A woman once advised me, regarding my relationship with my client/lover: “Use him for his money. He’s going to leave you, so take all his money. Don’t be stupid…try to take money from him at every chance!” I disregarded her advice, because I feel grateful and content for his generosity already. I don’t seek to exploit him. This is the critical difference between that woman’s mentality and mine: I will not lower my dignity to exploit someone I love, or anyone for the record. I am comfortable with the amount he gives me, and if I seek more…..I know he will give it to me. However, I would not beg or manipulate him to get it. My pride is held in my self-reliance.

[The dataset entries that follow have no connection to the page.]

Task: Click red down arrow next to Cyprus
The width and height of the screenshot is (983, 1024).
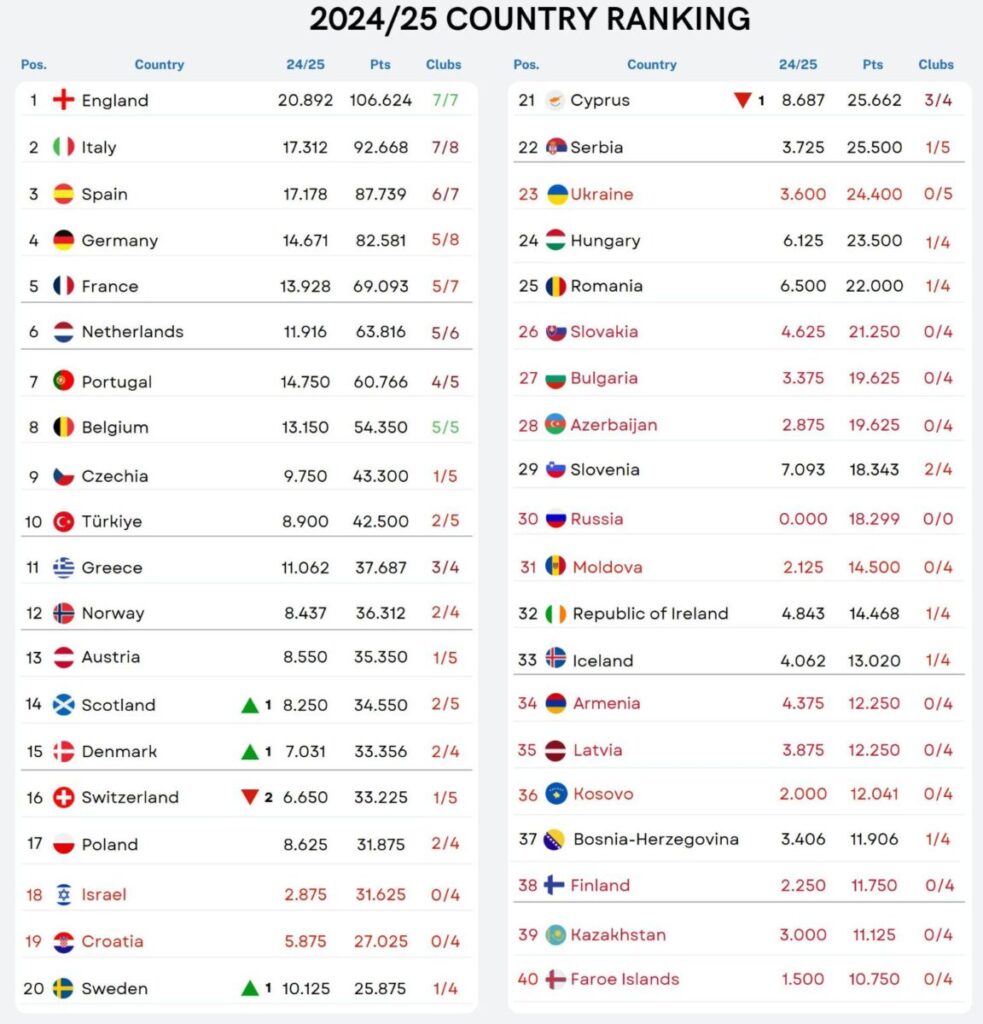Action: [x=742, y=100]
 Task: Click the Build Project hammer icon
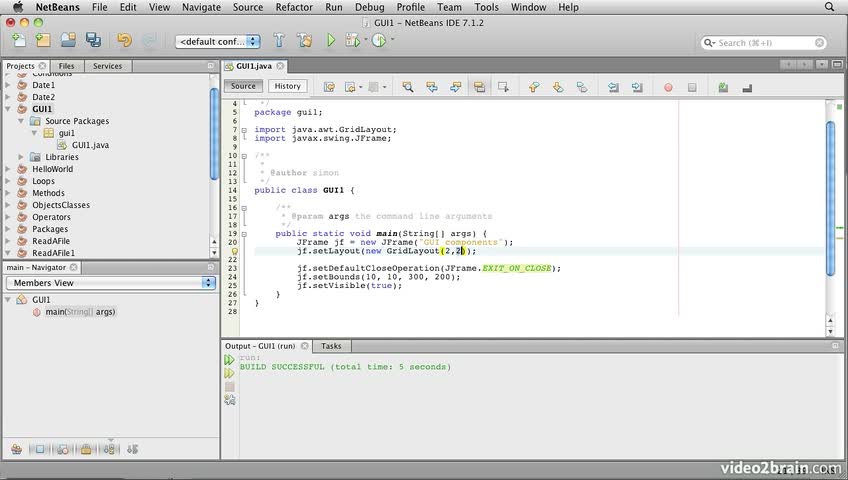tap(279, 41)
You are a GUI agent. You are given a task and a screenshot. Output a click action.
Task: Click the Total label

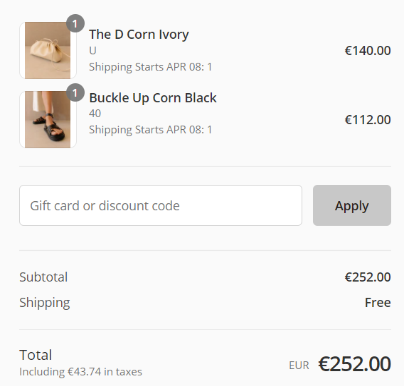point(36,355)
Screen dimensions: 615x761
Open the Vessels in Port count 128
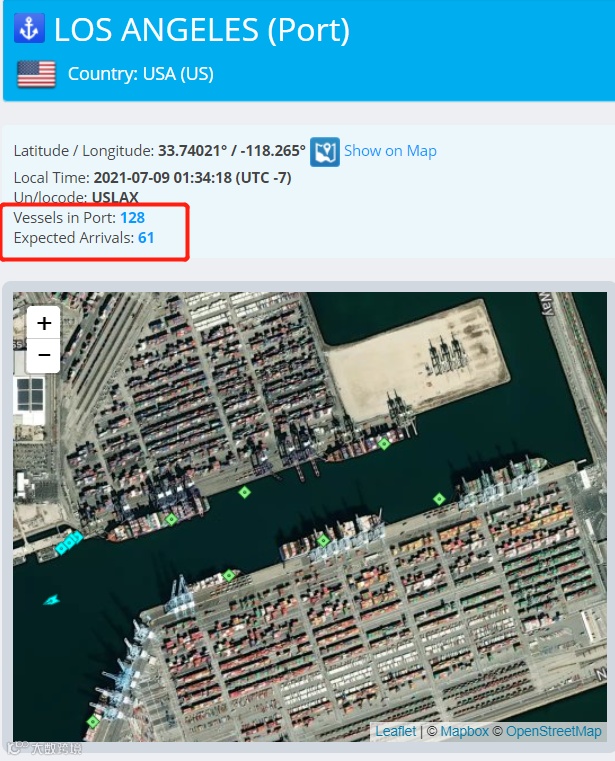click(133, 217)
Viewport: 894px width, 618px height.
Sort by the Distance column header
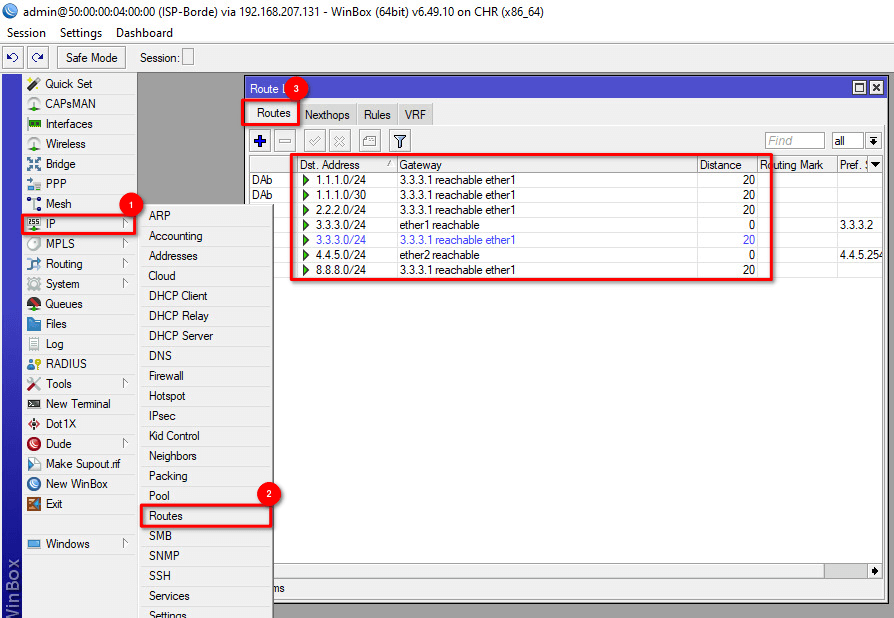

The problem with assuming that these terms are the same is when we judge others. Not all women who love sex are prostitutes. Not all prostitutes are promiscuous. And not all scandalous, manipulative women are prostitutes. And most importantly, a woman who loves sex is not necessarily a bad person. Modern ideas of sexuality are socially constructed, and a lot of the ‘prudish’ ideas stem from Victorian Era repressive morality.

Although not my usual type of music, the rap song, “You Wonder Why They Call you Bitch,” by Tupac gives an excellent, although heavily slanged, description of a promiscuous woman, with no self-respect, who sells and ends up destroying herself with her scandalous behaviour.